Mobile-friendly weather site comes to an end
One of the world’s first mobile-friendly weather sites has reached retirement. The PDA Animated Weather (or PAW) website has provided near real-time weather data to mobile users since 2006.
Fifteen years ago, the world of mobile weather apps (or mobile data in general) was in its infancy. The PAW website took inspiration from one of the earliest commercially available mobile devices developed by Palm, the Personal Digital Assistant TX, which featured a color screen and mobile card inside that allowed users to access the Web. Perhaps trivial by today’s standards, to UW-Madison Space Science and Engineering Center researcher Russ Dengel, it was an exciting proposition to be able to see current weather reports and conditions from anywhere.
“After we got the first version up and running, all of a sudden I had an animated radar in my hand,” says Dengel. “I showed anyone I could throughout our office, and that was the start of it.”

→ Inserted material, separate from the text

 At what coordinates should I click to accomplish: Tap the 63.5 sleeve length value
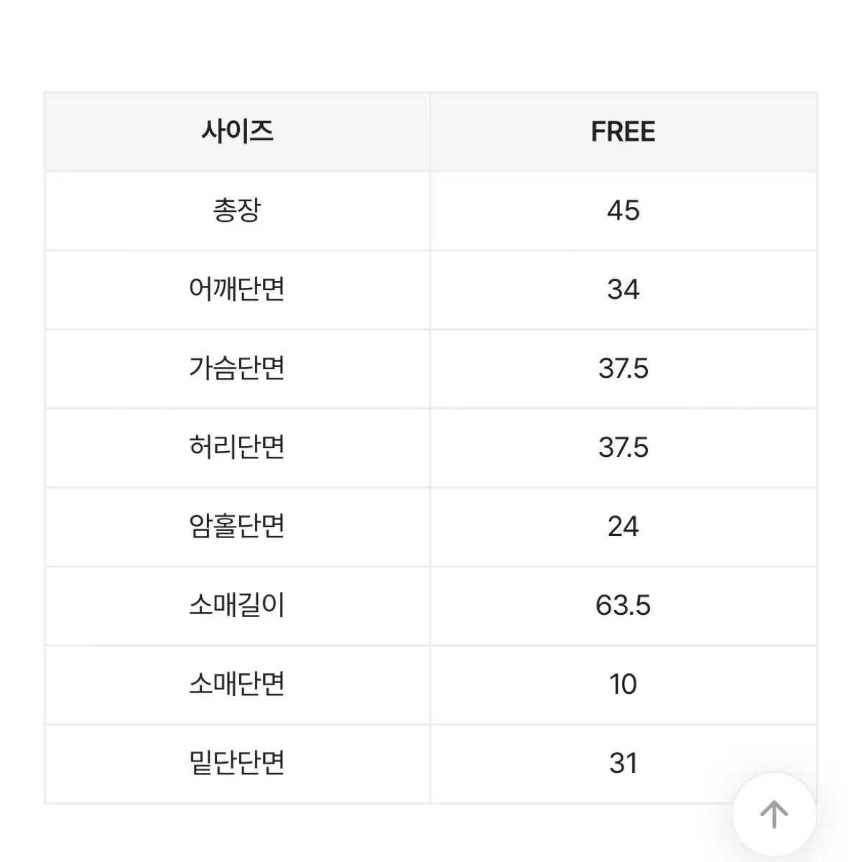coord(624,606)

Dengel, now retired, continues to work on SSEC projects that bring satellite weather data to global users. The PAW website provided the impetus for SSEC’s RealEarth, a web-based tool that allows the user to visualize Earth imagery over a map interface. It has grown to feature a wide variety of land, oceanic and atmospheric imagery and satellite products.

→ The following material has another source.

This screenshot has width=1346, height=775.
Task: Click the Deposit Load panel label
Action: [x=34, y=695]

SSEC’s history in weather visualization dates to the late 70s when researchers like Dengel began creating digital renderings of weather conditions and forecasts using the Man-computer Interactive Data Access System or McIDAS. The PAW website is based on the McIDAS visualization software which has maintained a remarkably low page-weight, allowing for quick processing of dozens of satellite products from around the globe.
“It’s a very to-the-point website that’s all about speed and usability,” says Bill Bellon, SSEC webmaster who helped create the first version of the PAW.

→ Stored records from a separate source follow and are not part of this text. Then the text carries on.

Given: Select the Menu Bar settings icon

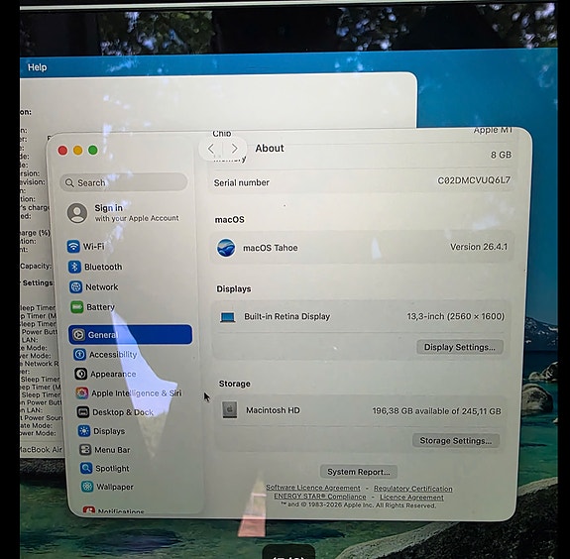Looking at the screenshot, I should click(85, 450).
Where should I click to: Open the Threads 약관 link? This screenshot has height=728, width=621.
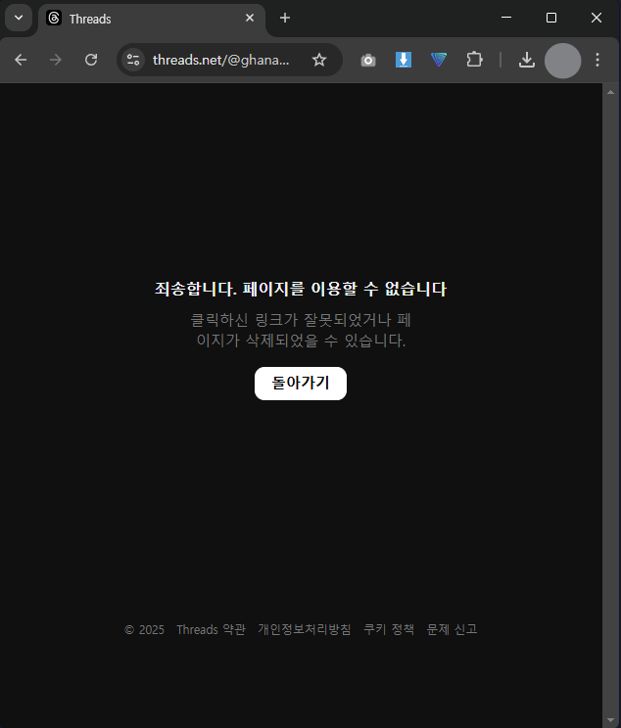211,629
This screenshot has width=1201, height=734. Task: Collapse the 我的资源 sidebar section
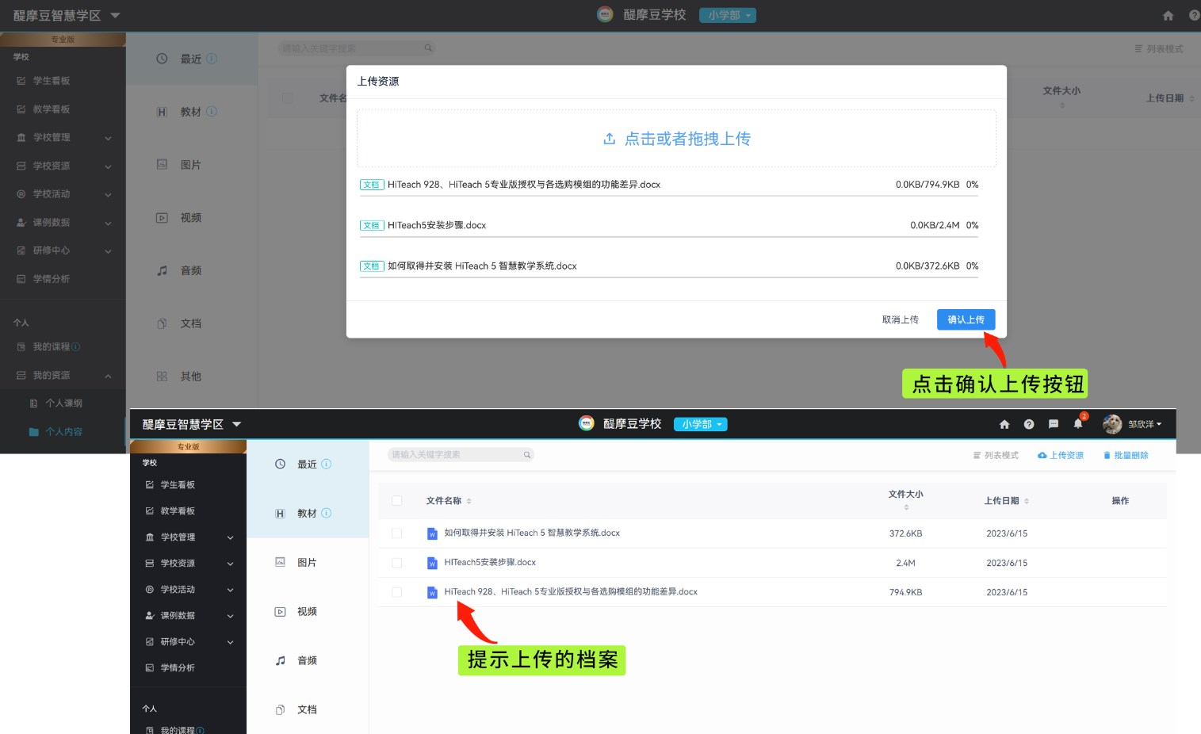pos(108,376)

Not long after the launch of the PAW, Apple released its first iPhone in 2007 and bolstered the capabilities of mobile devices and displays for animations. Dengel says the resulting boom in mobile apps quickly began to outcompete the PAW’s visual interface, but its continued simplicity (think Craigslist) proved extremely useful for devices with slow connections.
“Even as weather apps became more common and refined, we continued to see high usage of the PAW from around the world,” says Dengel. “It was common during service outages to immediately receive several emails inquiring about the site’s status.”
In fact, one of the most popular seasonal tools provided a view of winter road conditions. Organizations from UW-Madison to those in neighboring states came to rely on this PAW feature for its reliable reporting of road conditions.
The PAW has been retired due to aging hardware. Despite its minimal design, the PAW represents a milestone in the rapid development of the web, mobile apps and SSEC’s commitment to providing essential weather data to anyone, anywhere.